His arm squeezed her shoulder. “Yeah. I might be the only one who can do it. If you believe in me.”

“I think that’s our cue to leave,” Gale said.

“You don’t have to go,” she argued. “You just got here.”

“We are going back to my house,” Brooke said. “I’m making dinner. You and Clay can come down when you’re done talking.”

Meredith watched his family leave. The support they’d given her had been insurmountable. She was someone full of crazy amounts of words and yet she’d never be able to express them all.

“We’ll be there,” she said.

“You need to rest,” Clay said.

“I need to eat. I need to be around people. People I’m comfortable with. I won’t stay locked up away from the world. It’s not healthy and not me.”

“You tell him,” Ash said, then shut the door.

“My family thinks you’re perfect for me.”

Her heart sank a tiny bit. “I appreciate they do, but I care more about what you think than them.”

“Do you?” he asked. “What do you think of me?”

“We’ll play it this way. You need someone to keep you grounded. You need that in your blood to remind you of where you’ve been, where you need to go, and who you are. To bind you somewhere. First it was by loyalty.”

“Now it’s by love,” he said. “I’m bound by you here.”

Her eyes went wide. “I’m right?”

“You are,” he said. “You get me when so many others don’t. Why doubt yourself?”

She laughed. “Do you love me?”

“I just said I did.”

“No,” she said, flicking her finger on his arm. “You didn’t say that. Not the actual words.”
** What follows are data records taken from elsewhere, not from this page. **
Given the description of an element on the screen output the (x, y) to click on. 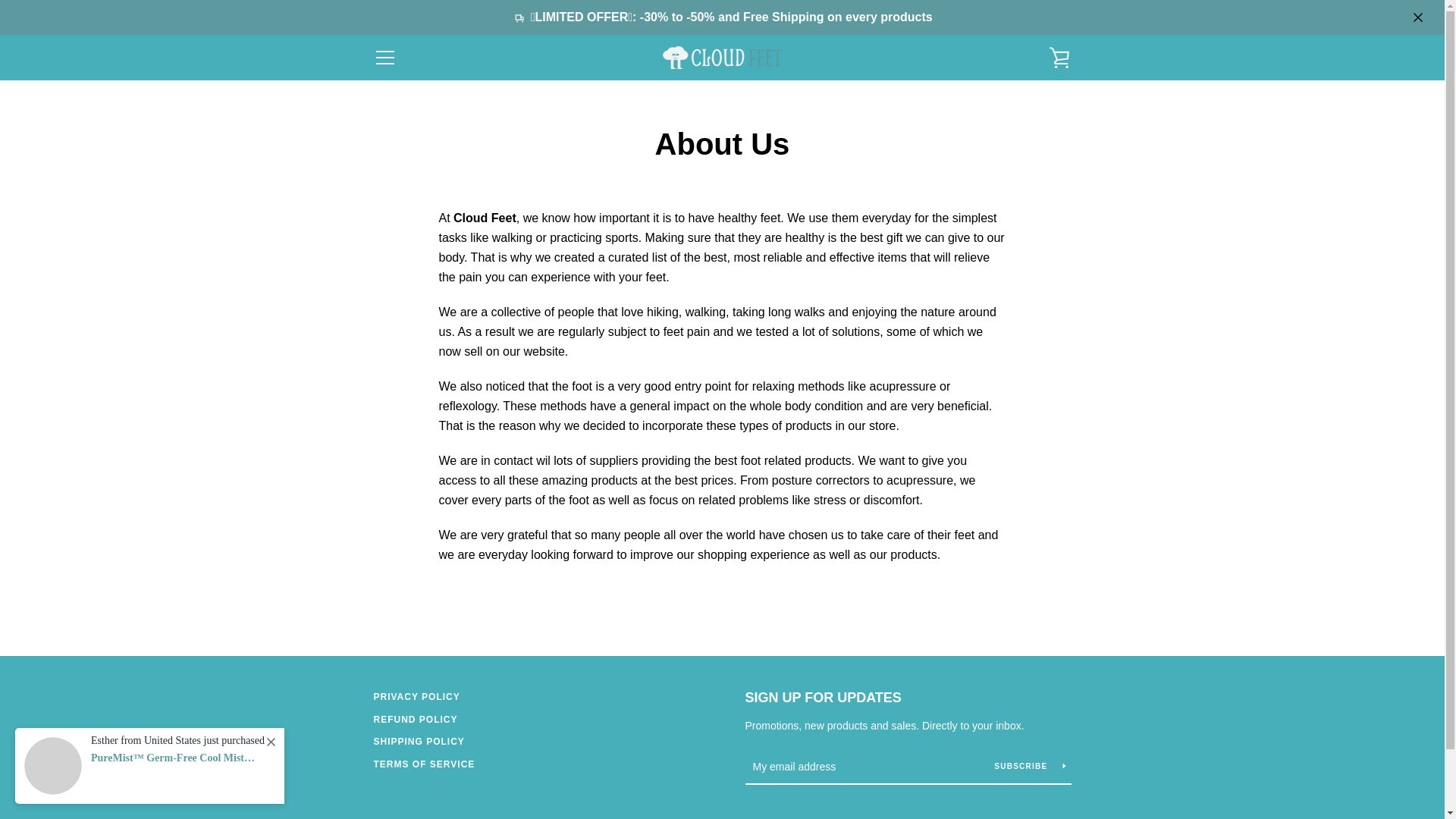
SHIPPING POLICY (418, 741)
PRIVACY POLICY (416, 696)
REFUND POLICY (414, 719)
MENU (384, 57)
TERMS OF SERVICE (423, 763)
SUBSCRIBE (1029, 766)
VIEW CART (1059, 57)
Given the description of an element on the screen output the (x, y) to click on. 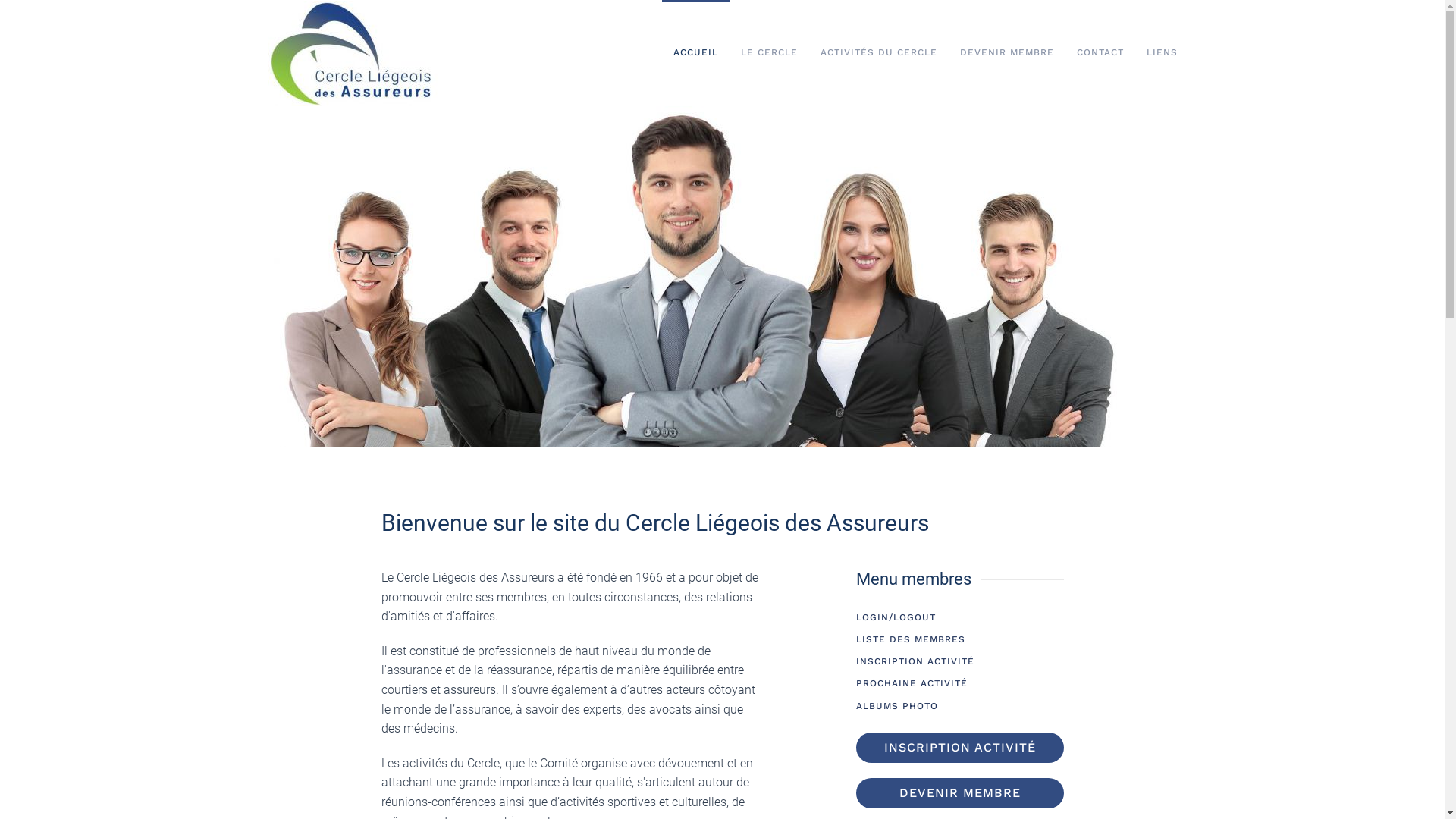
LE CERCLE Element type: text (769, 53)
LOGIN/LOGOUT Element type: text (959, 617)
LIENS Element type: text (1161, 53)
DEVENIR MEMBRE Element type: text (1005, 53)
DEVENIR MEMBRE Element type: text (959, 793)
ACCUEIL Element type: text (694, 53)
ALBUMS PHOTO Element type: text (959, 706)
CONTACT Element type: text (1099, 53)
LISTE DES MEMBRES Element type: text (959, 639)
“Do you need them?” he asked.

She sighed. “Not all the time, Clay. But it’s nice to hear once in a while. I don’t do well with guessing. Haven’t you realized that in the past few months?”

“I suppose you’re right. I love you, Meredith Banks.” He lowered his lips to hers. “I have for weeks but have been afraid to admit it to myself.”

“I thought Clay Ridgeway wasn’t afraid of anything.”

“Only afraid of letting people down. Of not being enough. Of proving myself.”

“Doesn’t it feel good to get that off your chest?” she asked.

“Maybe.”

She gave him a quick kiss. “Never be afraid around me. Not of letting me down or not being enough. And you sure the heck don’t have to prove yourself. Who else can save me as wonderfully as you?”

“No one,” he said, hugging her tight to his chest.